Arrivato in Siria l'inviato di Lega Araba e Onu: attesa per l'incontro con Assad
C’è grande attesa per l’incontro che dovrebbe tenersi a breve fra il presidente Assad
e l'inviato speciale Lega-Onu per la Siria, Lakhdar Brahimi, giunto oggi in Siria.
Il primo ministro israeliano Netanyahu fa sapere che “Israele lavora con gli Stati
Uniti e la comunità internazionale in vista di un possibile cambiamento al vertice
del regime di Damasco”. Tel Aviv esprime preoccupazione per la possibilità che le
armi chimiche cadano nelle mani di militanti islamici o degli hezbollah libanesi,
anche se al momento - secondo fonti della Difesa israeliana – i gas velenosi sarebbero
al sicuro.

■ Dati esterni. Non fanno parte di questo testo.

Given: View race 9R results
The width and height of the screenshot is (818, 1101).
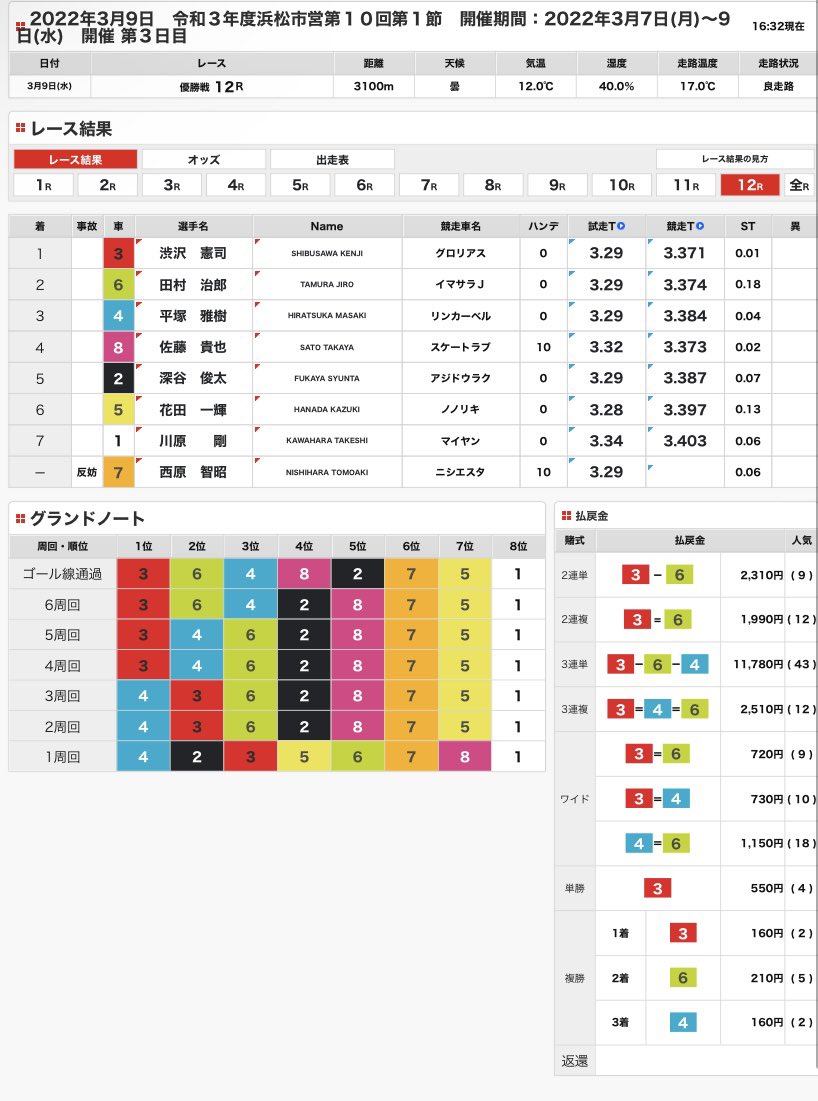Looking at the screenshot, I should pos(556,185).
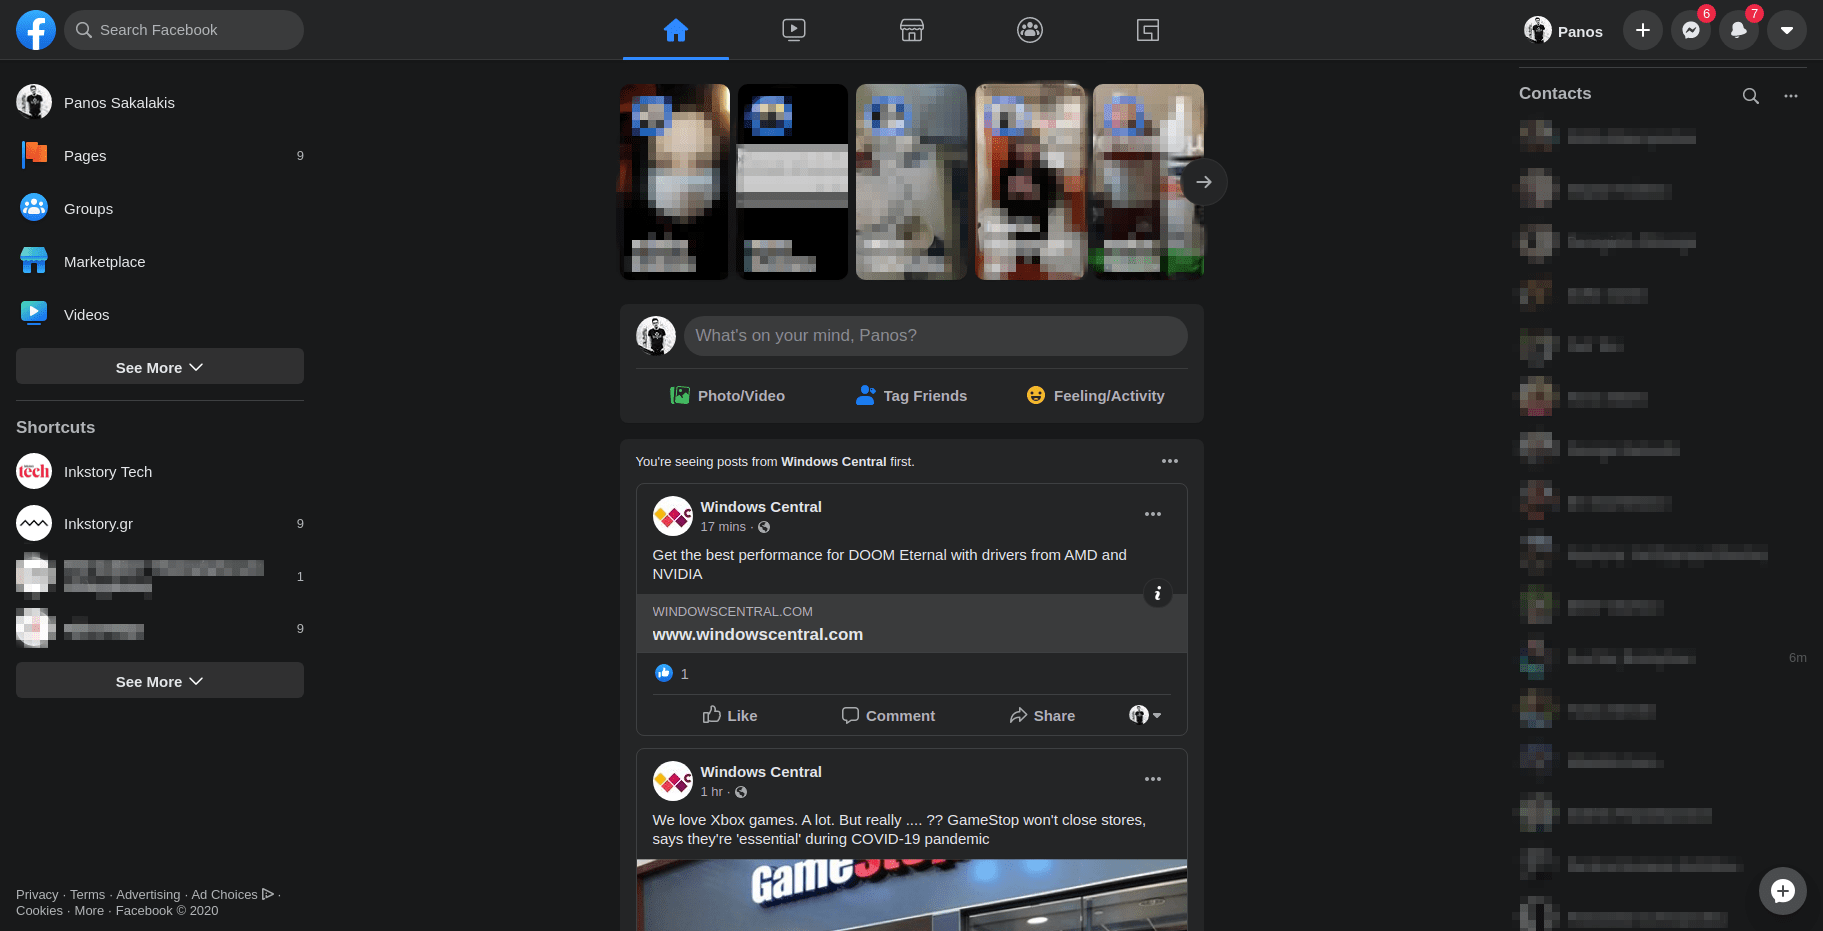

Sul territorio non c’è tregua alle violenze: secondo l'emittente Al Jazeera,
ribelli siriani hanno conquistato la base militare governativa di Ras al-Ein, alla
periferia di Damasco, dopo violenti scontri con le truppe fedeli a Assad, e scontri
sono in corso anche in aree periferiche di Damasco. Inoltre nella regione centrale
di Hama, dove da giorni il fronte anti-regime ha lanciato una vasta offensiva militare,
cresce la minaccia per la sicurezza delle minoranze. in particolare i ribelli chiedono
ai cristiani di prendere le armi. Tra i cristiani, chi può è fuggito nella regione
costiera di Tartus, per ora ancora relativamente sicura, o nel vicino Libano. Ma chi
è rimasto si è trovato suo malgrado in mezzo al conflitto. Al microfono di Silvia
Koch, padre Ibrahim Sabah, francescano siriano della Custodia di Terra
Santa, parla di questo Natale di dolore:
R. - Noi francescani
della Custodia di Terra Santa - che include anche la Giordania, la Siria, il Libano
e Cipro - insieme anche ai fratelli salesiani e alle Missionarie della Carità - le
Suore di Madre Teresa - siamo sicuramente una cospicua presenza. Oggi più che mai,
è una presenza sofferente perché alla gente manca l’elettricità, manca il pane e soffre
anche la fame. Tutti i cristiani che non hanno lasciato il Paese, perché sono voluti
restare nelle loro case, in questo momento stanno soffrendo. È quindi molto difficile
- anche a causa della paura, delle bombe e delle esplosioni - parlare di gioia natalizia
in questo momento. Sicuramente noi celebriamo il mistero dell’Incarnazione di Gesù
nella storia come francescani, nel vivere la sofferenza con la gente; sicuramente
– come l’anno scorso – le feste saranno celebrate in modo sobrio, molto semplice e
saranno anticipate per permettere alle persone di tornare a casa prima del buio, perché
hanno paura. I fratelli che si trovano lì stanno facendo tutto il possibile per aiutare
le famiglie: ci sono tante famiglie senza nemmeno una bombola di gas e non possono
cucinare, l’elettricità in alcune zone va via anche per 18 ore al giorno.
D.
– Qual è il messaggio che la Chiesa locale cerca di mandare ai fedeli per diffondere
speranza nel tempo di Natale?
R. – Il messaggio è un messaggio di pace. Io
approfitto di questa occasione per ringraziare tutta questa buona gente, che generalmente
non è gente ricca, ma la maggior parte dei benefattori dei luoghi santi - ma anche
di tutto il Medio Oriente, della Custodia di Terra Santa - sono persone che appartengono
alla classe media o povera, ma che aiutano la missione in quel Paese. Senza la presenza
dei pellegrini in Terra Santa noi non potremmo festeggiare; senza gli aiuti mandati
in sostegno da parte di tutta la Chiesa internazionale, oggi noi non potremmo continuare
ad esistere in Siria e nemmeno in Terra Santa.